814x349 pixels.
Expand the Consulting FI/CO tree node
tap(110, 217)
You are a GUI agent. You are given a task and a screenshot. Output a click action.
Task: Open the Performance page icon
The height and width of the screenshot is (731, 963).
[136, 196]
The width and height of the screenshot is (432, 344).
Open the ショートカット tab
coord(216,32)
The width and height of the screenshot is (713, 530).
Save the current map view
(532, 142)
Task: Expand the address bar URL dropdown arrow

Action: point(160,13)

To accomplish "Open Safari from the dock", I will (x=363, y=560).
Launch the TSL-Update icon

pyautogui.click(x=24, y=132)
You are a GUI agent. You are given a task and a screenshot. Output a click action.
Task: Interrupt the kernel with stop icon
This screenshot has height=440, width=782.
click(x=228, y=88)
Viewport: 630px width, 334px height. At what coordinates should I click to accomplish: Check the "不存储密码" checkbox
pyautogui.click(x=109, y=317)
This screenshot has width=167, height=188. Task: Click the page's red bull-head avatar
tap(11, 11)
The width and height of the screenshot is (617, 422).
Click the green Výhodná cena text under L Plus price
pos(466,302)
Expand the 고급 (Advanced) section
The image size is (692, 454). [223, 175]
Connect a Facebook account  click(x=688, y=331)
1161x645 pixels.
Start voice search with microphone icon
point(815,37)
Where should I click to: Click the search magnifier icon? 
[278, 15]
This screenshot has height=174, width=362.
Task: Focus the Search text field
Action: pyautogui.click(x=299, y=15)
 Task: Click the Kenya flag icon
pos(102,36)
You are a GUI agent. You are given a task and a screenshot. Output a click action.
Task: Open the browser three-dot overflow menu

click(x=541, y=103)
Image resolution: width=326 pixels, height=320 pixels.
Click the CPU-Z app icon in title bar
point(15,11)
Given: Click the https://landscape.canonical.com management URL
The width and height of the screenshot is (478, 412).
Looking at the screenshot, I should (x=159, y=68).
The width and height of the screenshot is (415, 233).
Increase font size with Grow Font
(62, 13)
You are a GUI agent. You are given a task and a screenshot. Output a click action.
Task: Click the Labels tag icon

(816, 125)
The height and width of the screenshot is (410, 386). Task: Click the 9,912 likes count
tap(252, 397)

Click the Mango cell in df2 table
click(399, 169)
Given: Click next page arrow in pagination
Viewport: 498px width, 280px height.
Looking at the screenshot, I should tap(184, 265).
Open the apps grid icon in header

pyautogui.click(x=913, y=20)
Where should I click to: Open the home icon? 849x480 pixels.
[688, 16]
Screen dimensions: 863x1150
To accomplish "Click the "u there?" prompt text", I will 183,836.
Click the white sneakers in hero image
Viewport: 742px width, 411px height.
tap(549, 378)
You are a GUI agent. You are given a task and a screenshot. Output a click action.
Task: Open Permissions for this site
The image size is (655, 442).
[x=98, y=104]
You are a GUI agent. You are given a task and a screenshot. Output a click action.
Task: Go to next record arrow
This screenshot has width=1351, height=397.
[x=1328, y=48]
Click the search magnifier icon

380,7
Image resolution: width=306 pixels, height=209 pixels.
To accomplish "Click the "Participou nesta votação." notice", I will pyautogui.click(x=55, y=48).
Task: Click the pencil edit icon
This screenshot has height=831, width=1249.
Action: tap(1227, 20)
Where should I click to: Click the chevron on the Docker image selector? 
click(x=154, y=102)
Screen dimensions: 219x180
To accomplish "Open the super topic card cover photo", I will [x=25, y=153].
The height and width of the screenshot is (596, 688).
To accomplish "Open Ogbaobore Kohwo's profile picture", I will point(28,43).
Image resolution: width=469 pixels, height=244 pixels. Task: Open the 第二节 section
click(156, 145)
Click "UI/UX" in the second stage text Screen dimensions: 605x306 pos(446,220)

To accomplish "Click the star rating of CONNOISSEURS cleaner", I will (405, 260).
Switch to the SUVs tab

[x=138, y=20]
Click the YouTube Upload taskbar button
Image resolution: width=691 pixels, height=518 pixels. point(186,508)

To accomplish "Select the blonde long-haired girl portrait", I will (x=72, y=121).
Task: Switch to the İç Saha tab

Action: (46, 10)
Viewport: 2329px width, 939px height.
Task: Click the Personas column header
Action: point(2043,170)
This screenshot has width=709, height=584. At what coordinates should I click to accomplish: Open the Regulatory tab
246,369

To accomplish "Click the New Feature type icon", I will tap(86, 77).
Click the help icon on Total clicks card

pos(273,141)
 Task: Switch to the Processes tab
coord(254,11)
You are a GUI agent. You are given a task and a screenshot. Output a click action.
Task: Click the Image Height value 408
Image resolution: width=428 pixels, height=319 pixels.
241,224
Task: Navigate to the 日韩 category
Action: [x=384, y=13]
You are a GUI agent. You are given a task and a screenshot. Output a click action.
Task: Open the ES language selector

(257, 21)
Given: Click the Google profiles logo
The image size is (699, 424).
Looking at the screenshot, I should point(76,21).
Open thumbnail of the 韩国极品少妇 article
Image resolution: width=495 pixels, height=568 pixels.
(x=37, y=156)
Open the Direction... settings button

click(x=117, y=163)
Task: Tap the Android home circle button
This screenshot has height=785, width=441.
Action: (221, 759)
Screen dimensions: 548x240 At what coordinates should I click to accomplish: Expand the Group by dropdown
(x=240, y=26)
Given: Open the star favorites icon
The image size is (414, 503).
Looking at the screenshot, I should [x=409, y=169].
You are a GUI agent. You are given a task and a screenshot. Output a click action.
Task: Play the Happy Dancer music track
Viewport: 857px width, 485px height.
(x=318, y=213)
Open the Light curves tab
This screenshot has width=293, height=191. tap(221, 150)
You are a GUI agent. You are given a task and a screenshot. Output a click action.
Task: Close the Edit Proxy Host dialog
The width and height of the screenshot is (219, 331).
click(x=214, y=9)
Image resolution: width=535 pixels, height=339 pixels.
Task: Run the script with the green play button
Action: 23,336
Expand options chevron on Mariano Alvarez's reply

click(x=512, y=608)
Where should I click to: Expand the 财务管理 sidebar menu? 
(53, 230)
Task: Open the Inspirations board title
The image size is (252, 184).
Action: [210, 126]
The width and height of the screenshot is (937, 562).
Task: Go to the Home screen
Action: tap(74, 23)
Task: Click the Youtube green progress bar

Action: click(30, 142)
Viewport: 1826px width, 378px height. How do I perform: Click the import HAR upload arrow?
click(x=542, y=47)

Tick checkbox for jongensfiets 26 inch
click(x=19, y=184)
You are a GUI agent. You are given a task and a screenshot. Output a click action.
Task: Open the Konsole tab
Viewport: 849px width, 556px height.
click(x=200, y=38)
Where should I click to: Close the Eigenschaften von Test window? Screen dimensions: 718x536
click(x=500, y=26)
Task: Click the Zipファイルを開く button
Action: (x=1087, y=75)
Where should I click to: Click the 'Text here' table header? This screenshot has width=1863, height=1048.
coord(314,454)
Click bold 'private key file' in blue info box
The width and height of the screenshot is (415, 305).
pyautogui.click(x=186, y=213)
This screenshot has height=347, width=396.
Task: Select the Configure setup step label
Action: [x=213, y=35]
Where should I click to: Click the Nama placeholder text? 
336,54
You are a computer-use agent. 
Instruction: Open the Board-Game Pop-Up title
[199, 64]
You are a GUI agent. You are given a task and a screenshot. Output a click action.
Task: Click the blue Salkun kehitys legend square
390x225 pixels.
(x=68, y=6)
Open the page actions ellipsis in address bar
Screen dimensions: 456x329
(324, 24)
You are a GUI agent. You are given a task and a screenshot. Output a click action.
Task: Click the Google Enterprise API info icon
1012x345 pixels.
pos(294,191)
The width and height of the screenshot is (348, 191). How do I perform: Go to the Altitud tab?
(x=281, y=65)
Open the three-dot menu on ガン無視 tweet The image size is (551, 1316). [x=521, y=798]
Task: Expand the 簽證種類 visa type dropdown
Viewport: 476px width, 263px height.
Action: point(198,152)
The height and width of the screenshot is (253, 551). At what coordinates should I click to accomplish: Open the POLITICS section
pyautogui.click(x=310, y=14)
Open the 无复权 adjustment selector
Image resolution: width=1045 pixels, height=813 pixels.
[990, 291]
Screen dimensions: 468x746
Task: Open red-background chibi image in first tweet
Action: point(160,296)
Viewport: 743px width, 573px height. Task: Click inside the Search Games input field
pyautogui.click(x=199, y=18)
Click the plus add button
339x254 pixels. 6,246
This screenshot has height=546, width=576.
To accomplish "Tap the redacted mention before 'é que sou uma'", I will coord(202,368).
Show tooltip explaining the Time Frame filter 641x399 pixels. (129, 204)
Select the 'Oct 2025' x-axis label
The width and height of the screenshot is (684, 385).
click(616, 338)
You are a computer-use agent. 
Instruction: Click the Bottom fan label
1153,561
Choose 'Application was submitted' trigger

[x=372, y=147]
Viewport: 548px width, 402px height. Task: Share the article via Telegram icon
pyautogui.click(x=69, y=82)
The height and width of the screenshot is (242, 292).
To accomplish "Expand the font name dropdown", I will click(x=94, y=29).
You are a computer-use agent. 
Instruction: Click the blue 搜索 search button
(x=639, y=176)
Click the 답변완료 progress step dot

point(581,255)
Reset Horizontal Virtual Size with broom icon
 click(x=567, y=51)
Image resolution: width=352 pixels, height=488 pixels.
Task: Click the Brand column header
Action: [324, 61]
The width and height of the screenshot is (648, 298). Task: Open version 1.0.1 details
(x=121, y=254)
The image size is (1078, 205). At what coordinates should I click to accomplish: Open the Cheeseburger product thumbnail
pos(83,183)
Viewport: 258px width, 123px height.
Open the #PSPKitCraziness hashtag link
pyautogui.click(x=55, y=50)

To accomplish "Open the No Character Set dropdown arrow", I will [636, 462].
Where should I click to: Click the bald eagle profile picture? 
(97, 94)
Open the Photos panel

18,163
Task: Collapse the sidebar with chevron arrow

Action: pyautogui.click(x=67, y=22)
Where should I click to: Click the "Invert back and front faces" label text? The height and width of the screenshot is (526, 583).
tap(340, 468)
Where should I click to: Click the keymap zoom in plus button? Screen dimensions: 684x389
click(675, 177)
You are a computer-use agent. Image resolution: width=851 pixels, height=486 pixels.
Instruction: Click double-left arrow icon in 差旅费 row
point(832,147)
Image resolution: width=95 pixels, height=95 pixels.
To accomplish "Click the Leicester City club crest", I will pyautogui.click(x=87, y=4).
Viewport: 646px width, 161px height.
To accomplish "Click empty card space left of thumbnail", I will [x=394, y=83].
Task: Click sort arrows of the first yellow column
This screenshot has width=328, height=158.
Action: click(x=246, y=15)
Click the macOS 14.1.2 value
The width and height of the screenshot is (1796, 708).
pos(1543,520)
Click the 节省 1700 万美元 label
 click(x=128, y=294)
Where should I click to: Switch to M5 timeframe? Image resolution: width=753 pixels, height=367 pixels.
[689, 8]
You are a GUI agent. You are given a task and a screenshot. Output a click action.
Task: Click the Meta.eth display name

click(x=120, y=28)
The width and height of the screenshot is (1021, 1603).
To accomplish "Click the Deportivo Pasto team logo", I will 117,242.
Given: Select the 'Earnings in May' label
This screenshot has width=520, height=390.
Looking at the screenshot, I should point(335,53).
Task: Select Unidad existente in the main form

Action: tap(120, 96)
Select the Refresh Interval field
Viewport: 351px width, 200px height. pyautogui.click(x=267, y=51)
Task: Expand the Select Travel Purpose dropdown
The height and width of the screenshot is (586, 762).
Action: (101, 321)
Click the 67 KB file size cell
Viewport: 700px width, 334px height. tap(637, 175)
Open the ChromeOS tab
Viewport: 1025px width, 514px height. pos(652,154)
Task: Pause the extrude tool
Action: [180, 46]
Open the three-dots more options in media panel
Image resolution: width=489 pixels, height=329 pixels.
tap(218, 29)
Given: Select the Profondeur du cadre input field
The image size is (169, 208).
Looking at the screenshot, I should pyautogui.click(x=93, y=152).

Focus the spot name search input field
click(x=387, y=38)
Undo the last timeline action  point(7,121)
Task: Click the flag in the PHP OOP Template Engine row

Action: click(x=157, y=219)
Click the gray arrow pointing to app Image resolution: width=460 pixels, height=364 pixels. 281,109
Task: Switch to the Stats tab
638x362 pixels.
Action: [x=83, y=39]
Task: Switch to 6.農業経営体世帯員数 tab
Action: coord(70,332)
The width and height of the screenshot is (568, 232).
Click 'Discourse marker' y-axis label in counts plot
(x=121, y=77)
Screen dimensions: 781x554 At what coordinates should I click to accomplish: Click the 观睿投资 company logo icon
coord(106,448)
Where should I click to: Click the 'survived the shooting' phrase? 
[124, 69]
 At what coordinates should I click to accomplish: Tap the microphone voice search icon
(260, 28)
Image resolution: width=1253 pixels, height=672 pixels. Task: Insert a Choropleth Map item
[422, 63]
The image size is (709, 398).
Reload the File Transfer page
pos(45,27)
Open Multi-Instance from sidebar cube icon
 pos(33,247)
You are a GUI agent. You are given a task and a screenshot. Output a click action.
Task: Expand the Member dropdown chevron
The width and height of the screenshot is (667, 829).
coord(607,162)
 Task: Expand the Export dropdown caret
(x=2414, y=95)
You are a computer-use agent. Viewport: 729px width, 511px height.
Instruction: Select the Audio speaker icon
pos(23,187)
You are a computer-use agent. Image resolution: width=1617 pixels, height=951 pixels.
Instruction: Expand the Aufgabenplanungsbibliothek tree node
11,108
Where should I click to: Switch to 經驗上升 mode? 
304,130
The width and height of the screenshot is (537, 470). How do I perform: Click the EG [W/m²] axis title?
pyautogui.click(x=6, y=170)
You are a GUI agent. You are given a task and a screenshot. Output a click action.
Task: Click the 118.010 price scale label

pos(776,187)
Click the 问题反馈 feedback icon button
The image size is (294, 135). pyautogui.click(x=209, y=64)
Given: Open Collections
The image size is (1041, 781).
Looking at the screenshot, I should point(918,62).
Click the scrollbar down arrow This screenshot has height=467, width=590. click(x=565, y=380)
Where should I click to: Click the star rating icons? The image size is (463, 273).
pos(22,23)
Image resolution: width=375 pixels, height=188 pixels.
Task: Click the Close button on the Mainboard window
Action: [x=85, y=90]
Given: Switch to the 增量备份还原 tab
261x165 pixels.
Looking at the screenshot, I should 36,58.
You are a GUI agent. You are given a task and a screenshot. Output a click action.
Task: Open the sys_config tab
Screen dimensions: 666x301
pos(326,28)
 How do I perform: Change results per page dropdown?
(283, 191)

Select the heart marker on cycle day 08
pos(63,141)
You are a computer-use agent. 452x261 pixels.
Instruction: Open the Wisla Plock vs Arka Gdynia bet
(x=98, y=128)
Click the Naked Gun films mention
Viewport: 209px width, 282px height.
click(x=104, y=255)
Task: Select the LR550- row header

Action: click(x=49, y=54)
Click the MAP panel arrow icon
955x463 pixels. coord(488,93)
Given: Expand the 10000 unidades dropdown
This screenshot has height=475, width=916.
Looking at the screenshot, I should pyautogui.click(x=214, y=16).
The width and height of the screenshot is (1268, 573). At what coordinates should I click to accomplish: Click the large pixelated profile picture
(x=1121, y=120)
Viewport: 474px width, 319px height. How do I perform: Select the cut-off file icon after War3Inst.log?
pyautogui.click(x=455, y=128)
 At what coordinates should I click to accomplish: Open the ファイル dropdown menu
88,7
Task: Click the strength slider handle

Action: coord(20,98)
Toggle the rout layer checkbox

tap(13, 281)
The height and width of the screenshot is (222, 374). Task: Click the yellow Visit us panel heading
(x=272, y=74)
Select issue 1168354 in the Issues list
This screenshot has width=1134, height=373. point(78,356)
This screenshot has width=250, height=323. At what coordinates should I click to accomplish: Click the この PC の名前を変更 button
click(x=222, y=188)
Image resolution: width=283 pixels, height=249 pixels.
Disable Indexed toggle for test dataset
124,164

++++++++

=== TASK REQUIREMENTS ===
Please copy, exactly as written, every line in the listing above from the line with "Image resolution: width=489" up to and including the line with "The width and height of the screenshot is (568, 232).".

=== WRITTEN SOLUTION ===
Image resolution: width=489 pixels, height=329 pixels.
tap(218, 29)
Given: Select the Profondeur du cadre input field
The image size is (169, 208).
Looking at the screenshot, I should pyautogui.click(x=93, y=152).

Focus the spot name search input field
click(x=387, y=38)
Undo the last timeline action  point(7,121)
Task: Click the flag in the PHP OOP Template Engine row

Action: click(x=157, y=219)
Click the gray arrow pointing to app Image resolution: width=460 pixels, height=364 pixels. 281,109
Task: Switch to the Stats tab
638x362 pixels.
Action: [x=83, y=39]
Task: Switch to 6.農業経営体世帯員数 tab
Action: coord(70,332)
The width and height of the screenshot is (568, 232).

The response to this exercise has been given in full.